* **Given problem**
Please set down the Section 199A guidance word for word, beginning at the words "Definition of a" and stopping after the words "declined to do so.".

╭─ Selected excerpt

Updated Guidance from the IRS on Section 199A – the 20% Qualified Business Income Deduction for Passthrough Entities
January 21, 2019
The IRS released several sets of guidance on the afternoon of January 18, 2019 regarding one of the more complex and far reaching aspects of the 2017 Tax Cuts and Jobs Act or “Tax Reform.” It was helpful to receive some additional guidance before we dive headlong into what promises to be a challenging filing season. Outlined below are the highlights of what they confirmed, denied and still need to advise us upon in future guidance. The Service received over 330 comments from practitioners and other respondents including the American Institute of CPAs and the American Bar Association.
Definition of a Trade or Business
This was one of the largest concerns coming out of the proposed regulations issued months ago. The 199A or QBI deduction is only available if the activity rises to the level of a trade or business. There is no definition in the Internal Revenue Code, so the courts have had to address this issue. Commentators asked the IRS to adopt the guidelines they have issued under the passive loss and/or net investment income tax regimes, and they declined to do so.
They did site the general rules of a profit motive and continuous and regular activity. For rental real estate, which was the biggest concern of commenters, they issued a set of guidelines to assist taxpayers and their advisors to determine if real estate rental is indeed a trade or business that qualifies for the 20% passthrough entity deduction. A real estate rental activity will qualify under the safe harbor in the final regulations, if the following facts exist:
- Separate books and records are maintained
- 250 or more hours are spent performing rental services each year
- Time reports or logs are maintained to support hours performed (beginning in 2019)
The rental services can be provided by the owner, employees, agents or independent contractors. Financial and investment management activities do not count. They want to see the hours spent operating, maintaining, leasing, marketing and repairing the property(ies). Rental of one’s residence will not qualify, nor will triple net lease arrangements. If safe harbor treatment is desired, a statement will need to be signed and attached to your tax return each year. If you do not meet the safe harbor requirements, you may still qualify for the 199A deduction, if facts and circumstances allow, but you will not have the benefit of safe harbor “certainty.” Self-rental situations, where a real estate rental activity is comprised of leasing business property to a related business, remains a trade or business, available for aggregation, under the proposed regulations, even if that arrangement is a triple net lease.

╰─
╭─ Record extracts

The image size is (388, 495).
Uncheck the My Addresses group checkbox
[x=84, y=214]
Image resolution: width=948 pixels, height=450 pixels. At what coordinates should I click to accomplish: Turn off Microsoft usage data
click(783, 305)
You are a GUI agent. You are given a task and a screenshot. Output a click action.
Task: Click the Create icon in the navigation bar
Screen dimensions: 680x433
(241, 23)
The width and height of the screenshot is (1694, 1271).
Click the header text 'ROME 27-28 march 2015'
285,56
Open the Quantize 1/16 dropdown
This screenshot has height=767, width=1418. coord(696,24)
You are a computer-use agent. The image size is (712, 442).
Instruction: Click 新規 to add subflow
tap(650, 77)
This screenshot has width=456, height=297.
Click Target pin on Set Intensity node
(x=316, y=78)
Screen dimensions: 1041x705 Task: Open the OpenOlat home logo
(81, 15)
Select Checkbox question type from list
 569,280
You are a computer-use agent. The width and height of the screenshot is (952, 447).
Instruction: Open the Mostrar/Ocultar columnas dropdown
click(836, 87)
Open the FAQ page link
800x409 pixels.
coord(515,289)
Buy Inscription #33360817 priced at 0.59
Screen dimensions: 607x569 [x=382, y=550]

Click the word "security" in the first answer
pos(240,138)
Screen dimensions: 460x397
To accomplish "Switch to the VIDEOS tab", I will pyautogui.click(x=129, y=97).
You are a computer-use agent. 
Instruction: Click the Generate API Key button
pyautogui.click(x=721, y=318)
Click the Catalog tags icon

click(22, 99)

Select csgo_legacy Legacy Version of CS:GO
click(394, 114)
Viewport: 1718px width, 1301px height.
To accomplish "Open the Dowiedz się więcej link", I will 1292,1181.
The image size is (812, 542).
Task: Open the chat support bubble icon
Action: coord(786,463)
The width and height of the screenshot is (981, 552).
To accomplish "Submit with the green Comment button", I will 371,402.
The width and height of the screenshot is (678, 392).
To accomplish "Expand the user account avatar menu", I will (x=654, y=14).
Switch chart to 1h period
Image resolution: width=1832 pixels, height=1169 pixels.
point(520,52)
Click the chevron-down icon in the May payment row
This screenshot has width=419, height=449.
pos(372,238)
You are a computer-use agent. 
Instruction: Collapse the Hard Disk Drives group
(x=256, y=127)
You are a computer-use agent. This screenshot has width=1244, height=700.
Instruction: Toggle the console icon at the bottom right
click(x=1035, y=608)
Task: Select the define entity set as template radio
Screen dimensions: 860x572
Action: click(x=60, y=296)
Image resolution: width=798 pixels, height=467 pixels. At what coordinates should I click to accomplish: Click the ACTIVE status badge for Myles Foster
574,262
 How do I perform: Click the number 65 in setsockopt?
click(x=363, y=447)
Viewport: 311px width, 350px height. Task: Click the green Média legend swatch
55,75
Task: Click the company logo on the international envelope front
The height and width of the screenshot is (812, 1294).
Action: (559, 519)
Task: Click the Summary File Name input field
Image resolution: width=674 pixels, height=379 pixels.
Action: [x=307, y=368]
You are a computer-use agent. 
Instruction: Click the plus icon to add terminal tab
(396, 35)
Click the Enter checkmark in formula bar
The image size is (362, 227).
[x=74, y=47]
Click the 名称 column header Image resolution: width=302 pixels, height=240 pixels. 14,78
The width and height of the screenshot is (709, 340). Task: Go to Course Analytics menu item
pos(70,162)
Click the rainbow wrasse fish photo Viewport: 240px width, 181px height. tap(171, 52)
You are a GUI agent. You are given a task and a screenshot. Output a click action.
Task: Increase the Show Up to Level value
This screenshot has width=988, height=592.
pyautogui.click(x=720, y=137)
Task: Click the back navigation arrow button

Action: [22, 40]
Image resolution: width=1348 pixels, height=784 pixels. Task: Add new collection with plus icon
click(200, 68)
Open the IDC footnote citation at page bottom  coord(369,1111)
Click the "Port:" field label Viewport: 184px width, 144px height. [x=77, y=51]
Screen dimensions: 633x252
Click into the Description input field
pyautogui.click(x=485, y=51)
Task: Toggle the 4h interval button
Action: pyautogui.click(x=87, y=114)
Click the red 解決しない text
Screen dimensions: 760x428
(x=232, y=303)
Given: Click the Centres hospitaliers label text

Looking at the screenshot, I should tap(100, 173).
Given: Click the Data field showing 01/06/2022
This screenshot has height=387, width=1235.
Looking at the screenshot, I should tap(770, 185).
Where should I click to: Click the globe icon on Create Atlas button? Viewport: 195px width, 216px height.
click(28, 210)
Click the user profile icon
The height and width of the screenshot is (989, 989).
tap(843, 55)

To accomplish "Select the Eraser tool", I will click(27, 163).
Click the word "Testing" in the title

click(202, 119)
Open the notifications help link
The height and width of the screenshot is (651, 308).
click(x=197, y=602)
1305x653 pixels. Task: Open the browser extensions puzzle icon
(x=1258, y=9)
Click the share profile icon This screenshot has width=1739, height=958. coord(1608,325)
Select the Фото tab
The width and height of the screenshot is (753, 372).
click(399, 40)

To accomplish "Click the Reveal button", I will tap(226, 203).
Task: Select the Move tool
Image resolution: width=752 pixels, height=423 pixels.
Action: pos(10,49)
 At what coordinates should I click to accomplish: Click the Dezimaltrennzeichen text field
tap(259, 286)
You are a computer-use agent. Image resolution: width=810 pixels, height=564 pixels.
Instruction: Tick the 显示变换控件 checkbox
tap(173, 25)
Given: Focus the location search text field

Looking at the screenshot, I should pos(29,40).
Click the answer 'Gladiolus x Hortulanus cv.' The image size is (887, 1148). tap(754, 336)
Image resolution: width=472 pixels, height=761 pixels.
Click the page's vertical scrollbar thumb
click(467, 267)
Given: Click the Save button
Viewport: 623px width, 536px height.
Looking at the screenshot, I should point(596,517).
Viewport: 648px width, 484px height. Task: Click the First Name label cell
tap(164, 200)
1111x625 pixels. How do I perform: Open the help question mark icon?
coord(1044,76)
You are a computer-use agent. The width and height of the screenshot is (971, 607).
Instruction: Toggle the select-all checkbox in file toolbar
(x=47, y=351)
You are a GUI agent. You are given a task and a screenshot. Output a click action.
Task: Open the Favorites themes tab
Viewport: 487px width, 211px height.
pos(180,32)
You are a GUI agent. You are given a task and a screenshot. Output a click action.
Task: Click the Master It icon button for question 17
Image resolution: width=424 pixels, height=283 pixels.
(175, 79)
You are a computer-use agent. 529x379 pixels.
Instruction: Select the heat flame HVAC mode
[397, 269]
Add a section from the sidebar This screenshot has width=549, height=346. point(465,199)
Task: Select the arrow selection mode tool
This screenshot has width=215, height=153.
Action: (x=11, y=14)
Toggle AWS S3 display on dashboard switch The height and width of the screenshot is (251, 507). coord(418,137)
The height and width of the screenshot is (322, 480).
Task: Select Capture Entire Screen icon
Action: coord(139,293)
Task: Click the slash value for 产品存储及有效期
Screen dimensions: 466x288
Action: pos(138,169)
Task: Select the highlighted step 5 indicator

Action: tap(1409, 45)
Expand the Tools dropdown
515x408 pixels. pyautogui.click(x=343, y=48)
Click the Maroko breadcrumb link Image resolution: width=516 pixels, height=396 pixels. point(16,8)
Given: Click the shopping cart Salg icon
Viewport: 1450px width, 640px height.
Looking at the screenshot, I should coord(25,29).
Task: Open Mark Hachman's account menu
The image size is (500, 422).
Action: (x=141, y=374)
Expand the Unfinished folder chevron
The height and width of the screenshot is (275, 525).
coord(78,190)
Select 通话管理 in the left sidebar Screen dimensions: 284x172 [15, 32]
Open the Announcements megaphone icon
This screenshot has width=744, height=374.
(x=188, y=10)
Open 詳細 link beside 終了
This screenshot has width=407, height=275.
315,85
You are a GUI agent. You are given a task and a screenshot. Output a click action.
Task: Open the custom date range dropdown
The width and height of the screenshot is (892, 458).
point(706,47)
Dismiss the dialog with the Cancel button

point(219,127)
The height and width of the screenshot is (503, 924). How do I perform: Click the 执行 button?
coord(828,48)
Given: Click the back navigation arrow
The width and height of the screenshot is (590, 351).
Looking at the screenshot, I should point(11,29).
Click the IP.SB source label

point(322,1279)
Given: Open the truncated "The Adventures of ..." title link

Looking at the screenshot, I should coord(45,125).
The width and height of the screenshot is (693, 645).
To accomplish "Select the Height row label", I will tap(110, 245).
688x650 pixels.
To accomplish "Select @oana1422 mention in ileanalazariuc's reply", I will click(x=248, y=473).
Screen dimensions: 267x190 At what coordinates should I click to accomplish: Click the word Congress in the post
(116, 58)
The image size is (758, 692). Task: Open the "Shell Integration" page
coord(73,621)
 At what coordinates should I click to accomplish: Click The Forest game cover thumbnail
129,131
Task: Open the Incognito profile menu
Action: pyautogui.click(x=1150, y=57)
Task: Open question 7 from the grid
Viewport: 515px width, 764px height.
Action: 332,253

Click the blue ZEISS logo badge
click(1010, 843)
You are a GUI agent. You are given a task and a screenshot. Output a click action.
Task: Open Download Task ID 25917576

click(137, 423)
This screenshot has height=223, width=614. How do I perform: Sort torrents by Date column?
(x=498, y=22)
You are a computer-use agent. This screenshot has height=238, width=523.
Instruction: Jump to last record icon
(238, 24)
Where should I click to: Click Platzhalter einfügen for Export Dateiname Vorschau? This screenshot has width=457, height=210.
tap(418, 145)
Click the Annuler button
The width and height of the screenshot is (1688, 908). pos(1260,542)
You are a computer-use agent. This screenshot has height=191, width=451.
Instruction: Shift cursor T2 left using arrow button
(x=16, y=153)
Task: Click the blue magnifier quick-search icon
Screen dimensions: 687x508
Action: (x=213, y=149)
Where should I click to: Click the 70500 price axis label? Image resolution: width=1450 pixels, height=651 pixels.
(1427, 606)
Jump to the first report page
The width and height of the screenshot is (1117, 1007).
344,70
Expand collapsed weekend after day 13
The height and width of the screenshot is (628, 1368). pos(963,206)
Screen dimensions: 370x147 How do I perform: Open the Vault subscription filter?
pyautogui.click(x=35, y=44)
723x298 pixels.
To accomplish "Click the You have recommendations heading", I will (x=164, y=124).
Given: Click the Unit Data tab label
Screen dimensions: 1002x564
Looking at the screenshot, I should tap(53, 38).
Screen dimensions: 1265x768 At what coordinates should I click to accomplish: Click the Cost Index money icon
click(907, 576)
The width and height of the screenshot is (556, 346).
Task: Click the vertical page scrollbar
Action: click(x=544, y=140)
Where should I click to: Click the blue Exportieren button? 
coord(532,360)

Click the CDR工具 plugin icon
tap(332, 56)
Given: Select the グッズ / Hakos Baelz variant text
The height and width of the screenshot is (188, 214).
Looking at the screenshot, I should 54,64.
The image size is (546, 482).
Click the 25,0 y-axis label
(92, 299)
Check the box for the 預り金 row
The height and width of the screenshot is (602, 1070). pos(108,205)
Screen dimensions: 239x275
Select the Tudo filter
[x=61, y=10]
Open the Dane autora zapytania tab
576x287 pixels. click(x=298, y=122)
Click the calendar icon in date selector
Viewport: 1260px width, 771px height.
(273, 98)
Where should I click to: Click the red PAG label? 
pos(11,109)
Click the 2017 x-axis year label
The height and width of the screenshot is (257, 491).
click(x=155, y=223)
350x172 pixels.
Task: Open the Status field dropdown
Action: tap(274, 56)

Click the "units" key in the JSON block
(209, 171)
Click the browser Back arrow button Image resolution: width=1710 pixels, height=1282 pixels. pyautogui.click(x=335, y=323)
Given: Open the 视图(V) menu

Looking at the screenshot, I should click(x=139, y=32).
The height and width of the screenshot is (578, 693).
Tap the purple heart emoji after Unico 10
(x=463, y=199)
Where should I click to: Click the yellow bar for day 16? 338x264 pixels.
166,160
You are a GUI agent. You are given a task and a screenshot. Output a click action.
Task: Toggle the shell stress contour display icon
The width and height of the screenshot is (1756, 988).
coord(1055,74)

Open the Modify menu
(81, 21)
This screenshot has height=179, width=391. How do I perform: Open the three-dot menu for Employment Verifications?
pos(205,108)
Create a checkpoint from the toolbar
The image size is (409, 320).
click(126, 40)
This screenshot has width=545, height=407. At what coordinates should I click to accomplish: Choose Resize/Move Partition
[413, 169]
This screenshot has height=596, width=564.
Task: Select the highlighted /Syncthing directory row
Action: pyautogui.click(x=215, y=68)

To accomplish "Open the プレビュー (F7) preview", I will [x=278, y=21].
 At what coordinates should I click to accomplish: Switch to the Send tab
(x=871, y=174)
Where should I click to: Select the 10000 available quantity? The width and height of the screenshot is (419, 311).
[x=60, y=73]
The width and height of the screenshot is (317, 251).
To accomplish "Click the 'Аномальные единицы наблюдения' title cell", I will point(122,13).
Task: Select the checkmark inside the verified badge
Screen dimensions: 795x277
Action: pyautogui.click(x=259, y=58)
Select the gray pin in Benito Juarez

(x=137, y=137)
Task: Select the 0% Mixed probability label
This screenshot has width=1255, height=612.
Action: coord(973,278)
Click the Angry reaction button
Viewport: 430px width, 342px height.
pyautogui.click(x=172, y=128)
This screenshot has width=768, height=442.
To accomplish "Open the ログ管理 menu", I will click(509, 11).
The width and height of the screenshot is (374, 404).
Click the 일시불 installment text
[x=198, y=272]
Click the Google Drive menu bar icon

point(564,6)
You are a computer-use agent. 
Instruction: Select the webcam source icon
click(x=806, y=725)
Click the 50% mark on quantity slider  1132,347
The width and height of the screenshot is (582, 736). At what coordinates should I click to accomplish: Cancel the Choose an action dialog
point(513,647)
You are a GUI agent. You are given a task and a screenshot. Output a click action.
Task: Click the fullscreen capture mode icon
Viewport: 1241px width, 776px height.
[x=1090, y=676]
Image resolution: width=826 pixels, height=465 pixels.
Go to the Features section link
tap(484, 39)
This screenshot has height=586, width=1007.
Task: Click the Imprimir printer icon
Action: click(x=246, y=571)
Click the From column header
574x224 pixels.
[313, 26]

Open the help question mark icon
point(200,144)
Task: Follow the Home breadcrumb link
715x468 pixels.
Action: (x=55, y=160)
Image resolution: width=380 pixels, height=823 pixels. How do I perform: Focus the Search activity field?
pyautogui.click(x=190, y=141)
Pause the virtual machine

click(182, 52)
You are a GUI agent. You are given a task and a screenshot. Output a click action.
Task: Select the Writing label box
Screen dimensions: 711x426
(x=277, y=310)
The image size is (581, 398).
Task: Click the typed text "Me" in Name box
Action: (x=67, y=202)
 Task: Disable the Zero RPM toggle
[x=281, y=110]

╰─

* **Response**
Definition of a Trade or Business
This was one of the largest concerns coming out of the proposed regulations issued months ago. The 199A or QBI deduction is only available if the activity rises to the level of a trade or business. There is no definition in the Internal Revenue Code, so the courts have had to address this issue. Commentators asked the IRS to adopt the guidelines they have issued under the passive loss and/or net investment income tax regimes, and they declined to do so.